In the absence of supervisory-specific training, “Supervisors are likely to rely on their own past supervision experiences, good or bad, as their model,” Stock-Ward and Javorek found. What if the previous professional experiences involved horrible supervision? What happens if the previous supervisory experiences were employee-specific? Relying solely on past experiences could be dangerous for both the supervisor and the employee.

Supervision takes time and energy and requires attention and patience. Supervisors must realize that each employee is motivated, receives feedback, and requires support in different ways. The book Beginning Your Journey: A Guide for New Professionals in Student Affairs asserted: “Helping shape the professional and personal growth of another person is not a responsibility to be taken lightly.” The most successful supervisors are ones who understand their employees’ needs and do their best to accommodate those needs. Good supervision allows employees to be their best, involves consistent feedback, and provides both the supervisee and the employer with clear direction, communication, and support. This means managing up to get the support needed from one’s own supervisor, managing down to successfully direct subordinates, and managing sideways, effectively delegating tasks.

Managing Up

As employees take on supervisory roles, the relationship they have with their own supervisor becomes increasingly important. Walker explained: “Most organizations promote employees into managerial positions based on their technical competence … assuming their rookie managers will somehow learn critical management skills by osmosis. Some rookies do, to be sure, but … most need more help. In the absence of comprehensive and intensive coaching … the rookie manager’s boss plays a key role.”

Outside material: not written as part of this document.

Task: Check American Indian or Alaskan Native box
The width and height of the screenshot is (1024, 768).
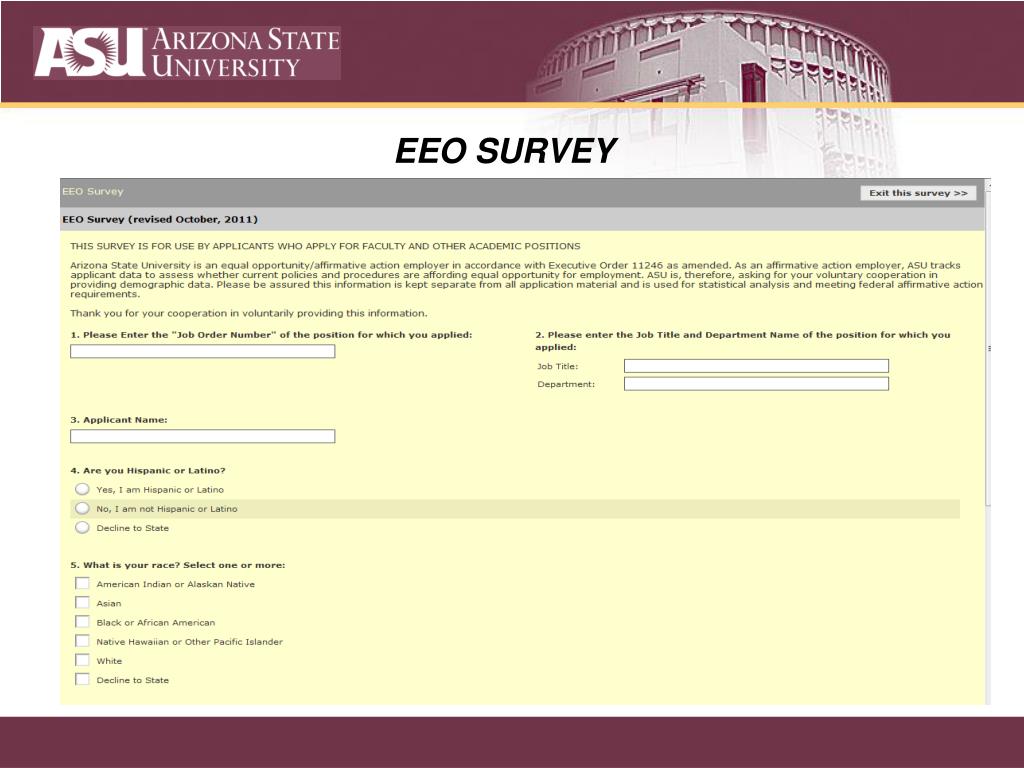Action: tap(82, 583)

To maximize this relationship, the subordinate must “manage up.” In their 1993 Harvard Business Review article, professors John Gabarro and John Kotter explained: “We are using the term [‘managing your boss’] to mean the process of consciously working with your superior to obtain the best possible results for you, your boss, and the company.” It is important to understand what your boss needs from you and just as important for her/him to understand what you need as well. When approaching this relationship, employees can ask questions to confidently know how to best communicate with a supervisor, learn how the manager wishes to be contacted, and in which types of circumstances the supervisor needs to be involved. Staff members who are most effective, seek out information regarding their supervisors’ “goals and problems and pressures,” Gabarro and Kotter stated. Managing Up

Not every employee has a perfect relationship with their supervisor. No matter the case, it is important to be mindful that the supervisory relationship involves mutual dependence, Gabarro and Kotter advised. Both parties need each other to achieve ultimate success. Not every supervisory situation will be perfect—in fact, most are not—but there are many ways in which an employee can help direct the relationship. In this process, employees need to teach their supervisor about their work preferences, leadership style, and the ways in which they best receive feedback, for example.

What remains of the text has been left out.